▸ **Short problem A**: Reproduce the stretch of the interpreter commentary from "A character is" through "writestr (write string)", substituting "cancels" for "overwrites".

▸ **Provided passage**:
The variables adptr and adelnt although declared are not used.
[491-7] readi (read integer)
An address is taken from the penultimate position on the stack and an integer is read into this address. The buffer variable location is updated, f^ contains the next character to be read and this is placed in the buffer variable location [495]. Line [496] sees the two addresses removed from the stack.
[499-505] readr (read real number)
This procedure is effectively the same as readi except that in [502] a real number is read in.
[507-15] readc (read a character)
A character is read and placed in the address found on the stack. [513] appears to be unneccessary as it overwrites the effect of line [512].
[517-27] writestr (write string)
For this procedure the stack contains two extra numbers which give an indication of the field width required (k) and the number of characters in the string (j). If k is greater than j then the difference of these two numbers gives the number of spaces that must be printed out before the string. [525] writes the characters of the string. The stack pointer is decremented by four.
[529-5] getfile
This procedure closely follows the general outline. Its function is to do a get on a file, that is, to advance the file window to the next component and update the buffer variable [533].
[536-41] putfile
This procedure performs the reverse function to getfile. i.e. it appends the value of the buffer variable to the file.
The next group of instructions deals with the execution of the standard procedures proper. [543] The case statement is driven by the value of the operand, q. In each case which involves file transfers there is a further case statement to separate the individual files - which are denoted by the numbers 5,6,7 and 8.
[545-50] GET
Store[sp].va defines the file on which the get is to be performed. This is only permissible on input files and therefore in cases 6 and 8 there is a call to procedure errori to print out the error message and halt the program.
[551-6] PUT
This is very similar to GET
.
[557-60] RST
This instruction corresponds to release. The heap pointer gets set to the value on the stack. The comment is meaningless. The instruction name is not very helpful (suggesting reset perhaps?).
[561-72] RLN
(readln)
This instruction performs a readln on the specified file and
updates the buffer variable accordingly. RLN
is applicable to input
files only, hence the error conditions for the two output
files.
Unfortunately there is an error in the code for the prd file, which refers to input instead of prd. It should read:
7: begin readln (prd); store[prdadr].vc : = prd ^ end;
[573-80] NEW
The new procedure is used to allocate space on the heap. The stack
contains an address and a value giving the space requirements. A
test is made to ensure that the stack and heap will not overlap
when the space has been allocated. Provided this check succeeds, NP
is updated and this new value is returned in the address found on
the stack, which will be used to access the new locations on the
heap.

▸ **Information shown**:
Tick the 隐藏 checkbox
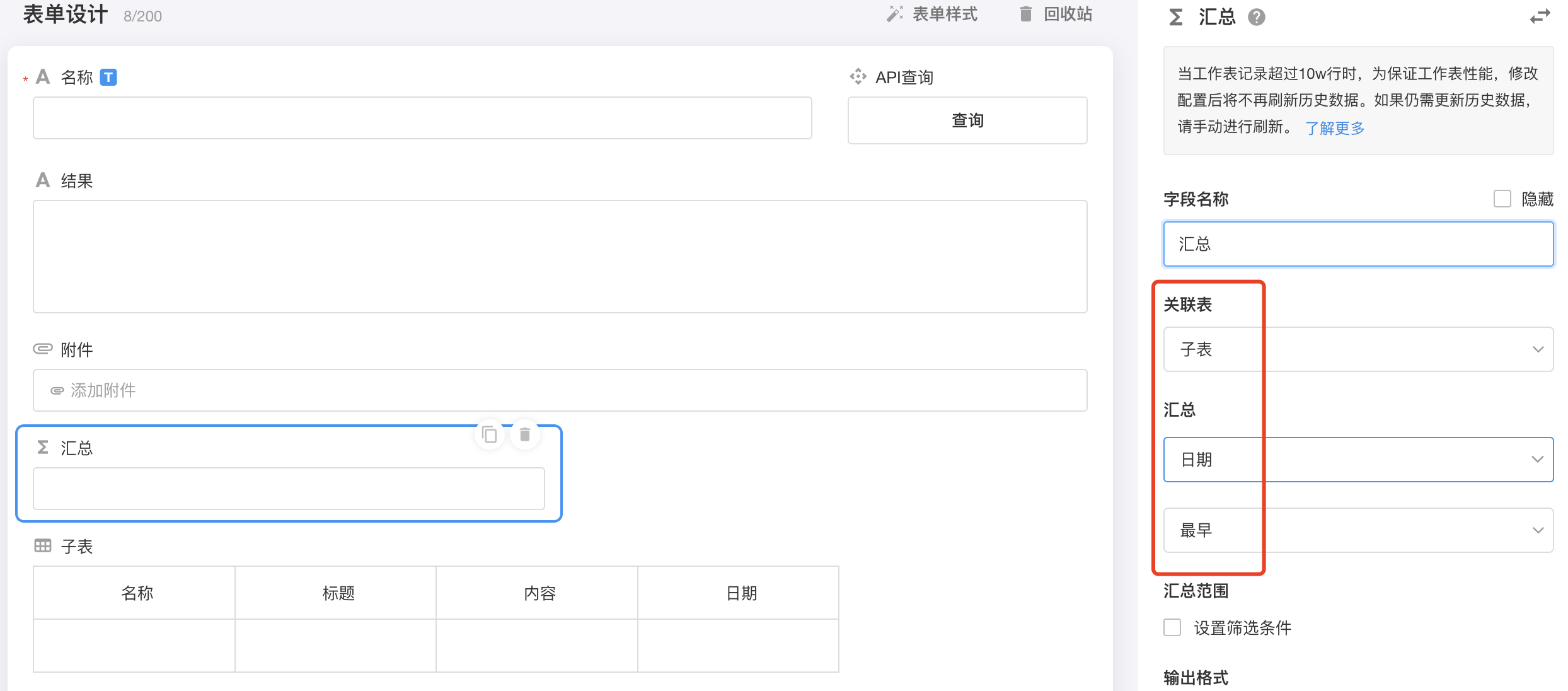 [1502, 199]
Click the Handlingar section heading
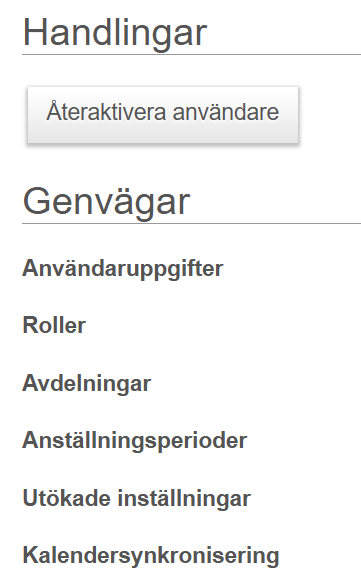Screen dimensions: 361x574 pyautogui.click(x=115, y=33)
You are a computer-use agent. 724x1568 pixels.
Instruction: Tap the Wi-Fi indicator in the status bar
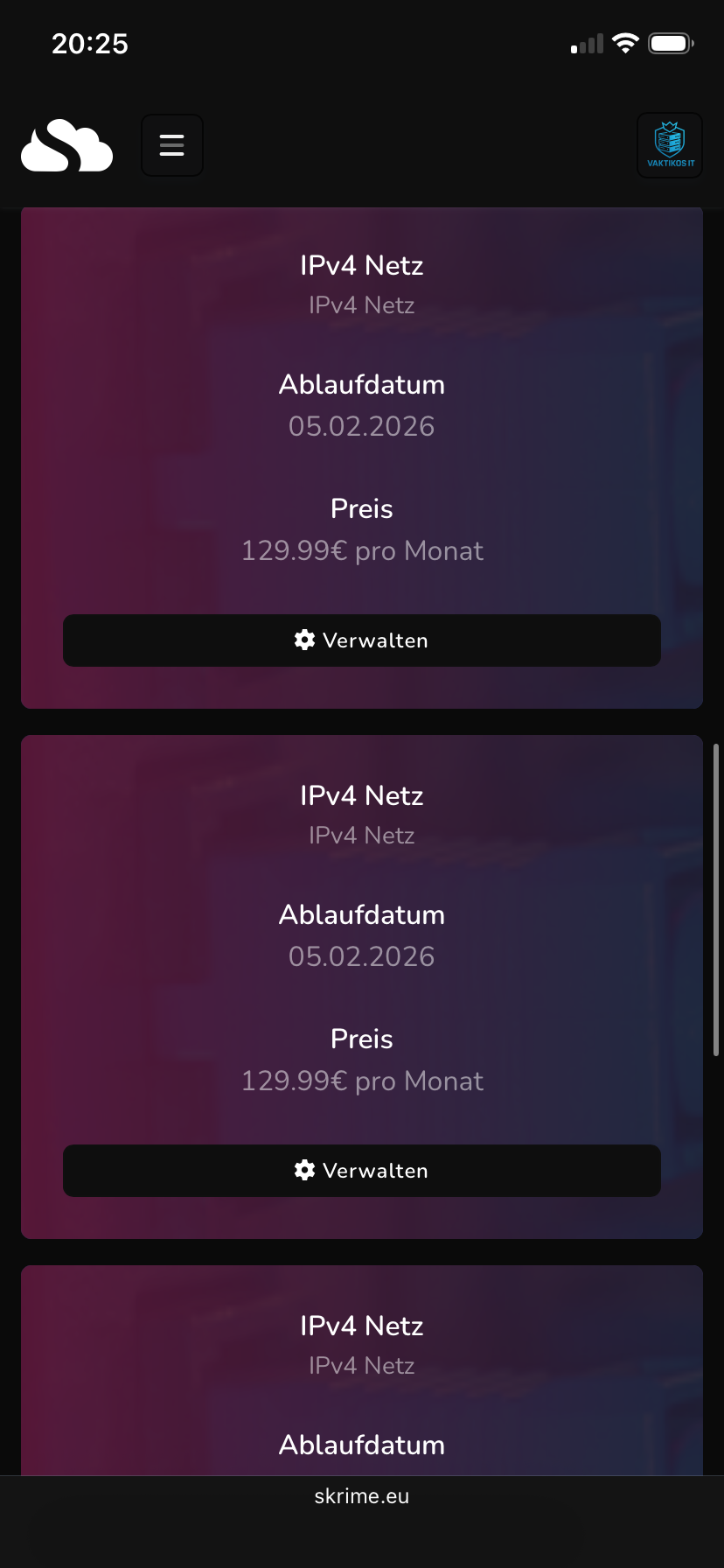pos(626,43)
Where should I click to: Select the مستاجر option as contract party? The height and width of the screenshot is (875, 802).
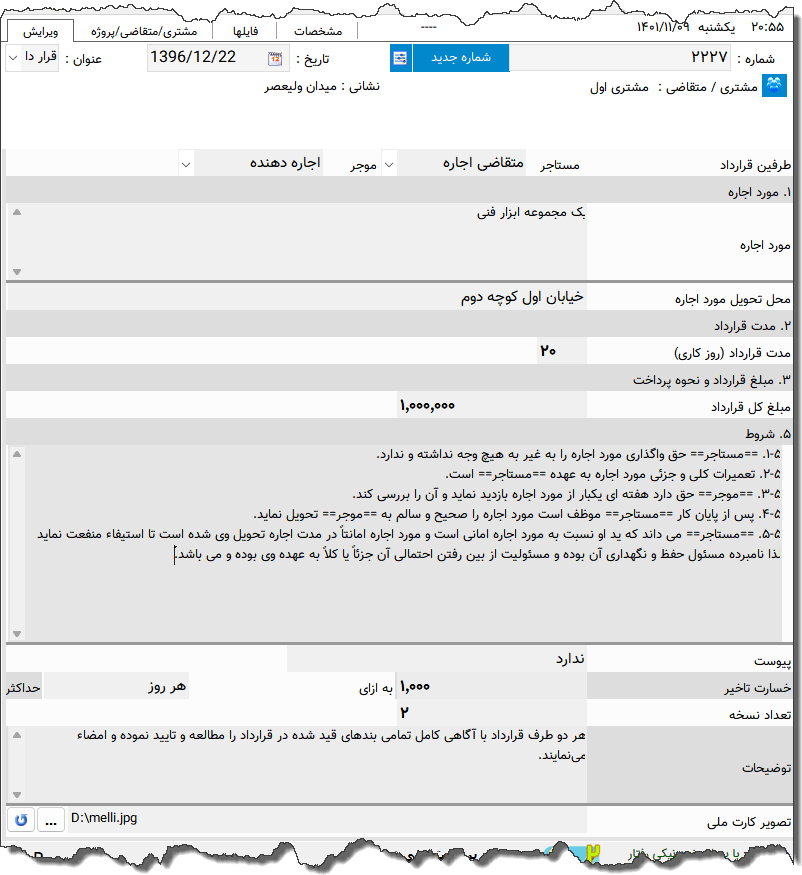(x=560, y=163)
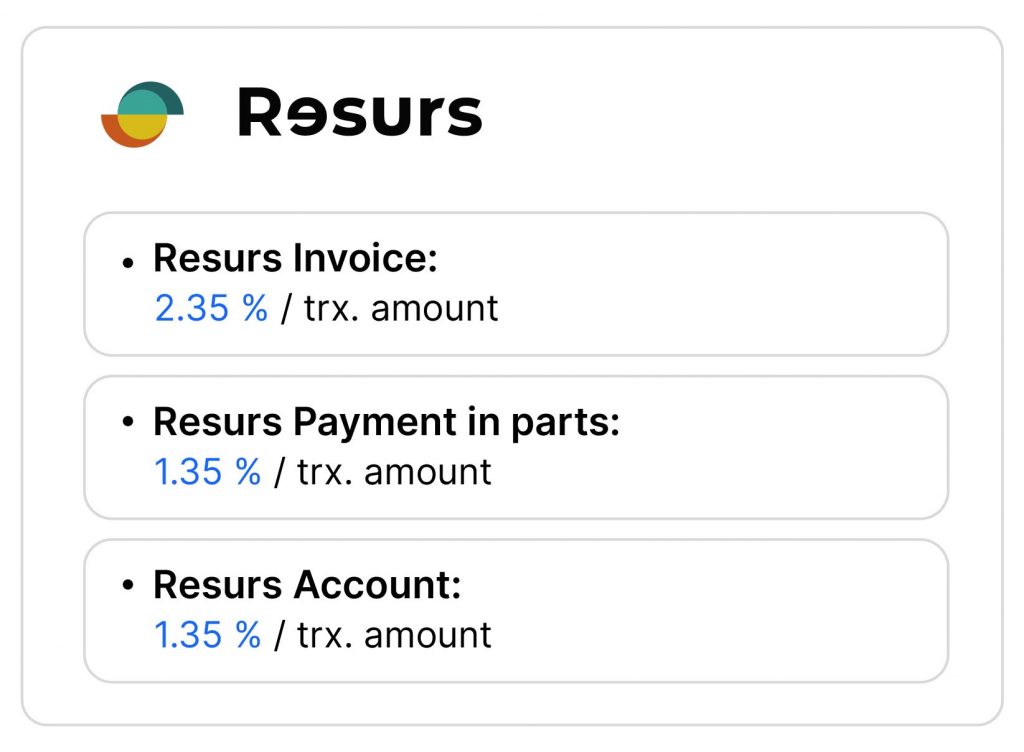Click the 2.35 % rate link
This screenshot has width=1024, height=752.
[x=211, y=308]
--
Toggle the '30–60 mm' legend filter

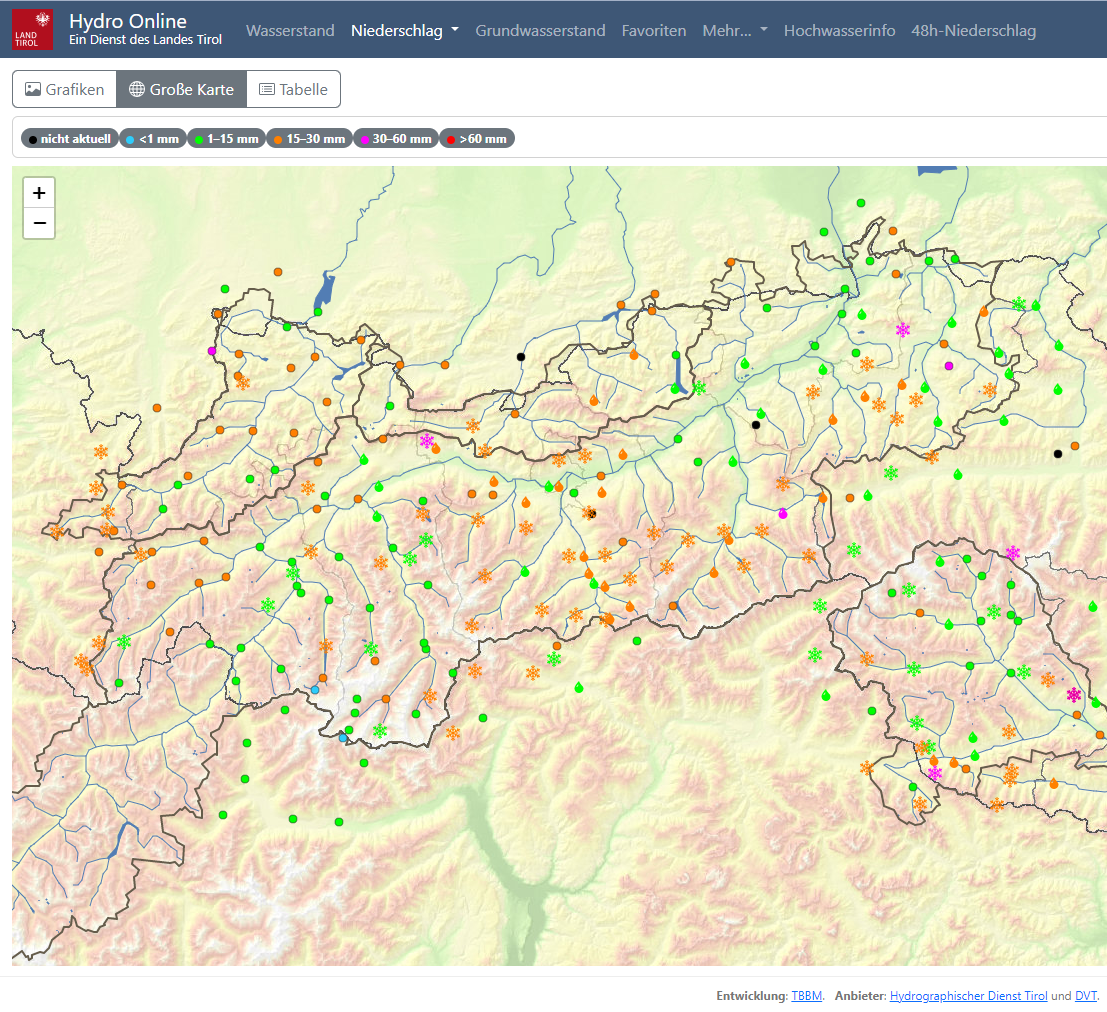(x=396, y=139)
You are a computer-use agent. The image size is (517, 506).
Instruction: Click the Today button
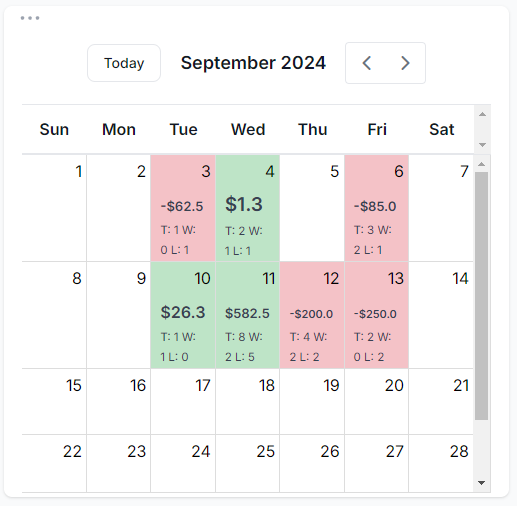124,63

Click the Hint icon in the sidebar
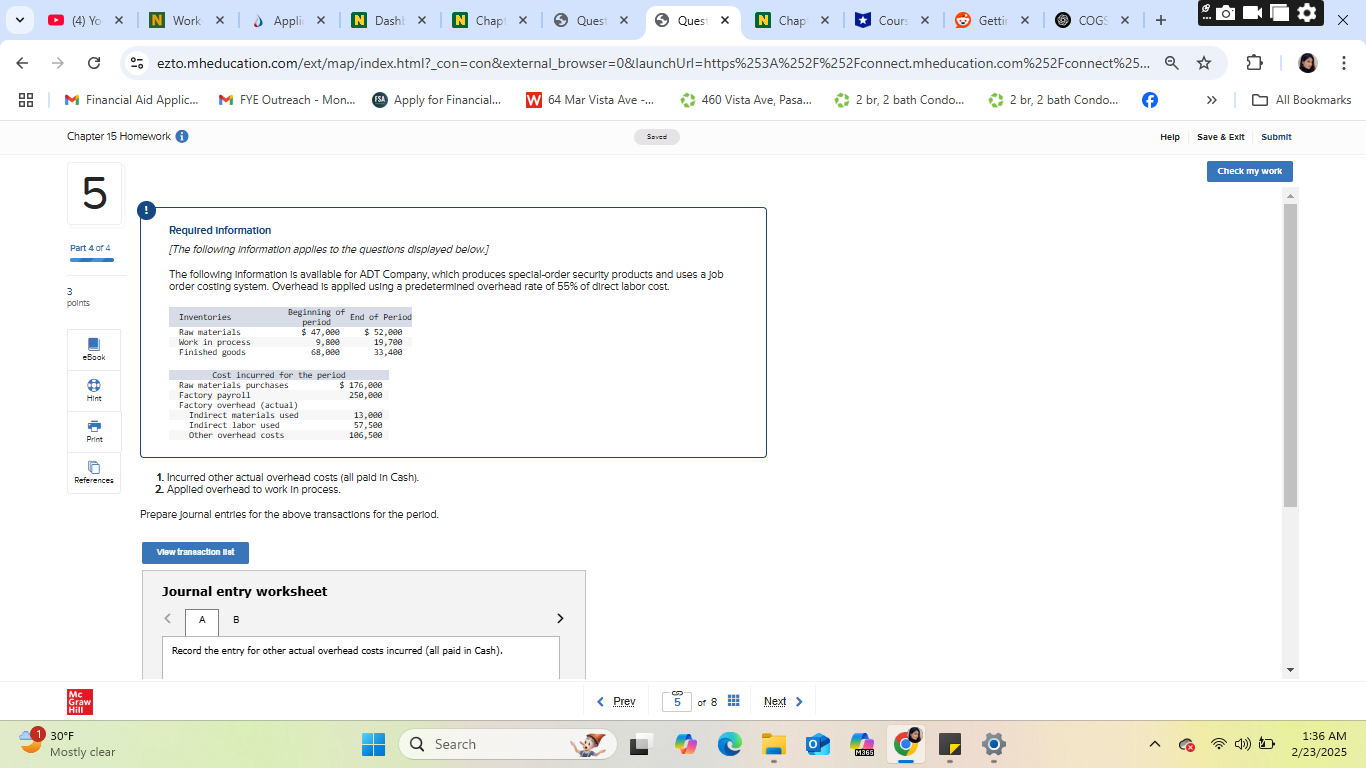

▸ **Short problem B**: Express the stretch of the listing from the line containing "Toggle the '30–60 mm' legend filter" through the line containing "Click the Hint icon in the sidebar" as a Markdown table with the columns Row and Line, omitting blank lines. Leave the pictures out of the table.

▸ **Result A**:
A character is read and placed in the address found on the stack. [513] appears to be unneccessary as it cancels the effect of line [512].
[517-27] writestr (write string)

▸ **Result B**:
| Row | Line |
|---|---|
| 1 | Toggle the '30–60 mm' legend filter |
| 2 | (x=396, y=139) |
| 3 | You are a computer-use agent. The image size is (517, 506). |
| 4 | Instruction: Click the Today button |
| 5 | 124,63 |
| 6 | Click the Hint icon in the sidebar |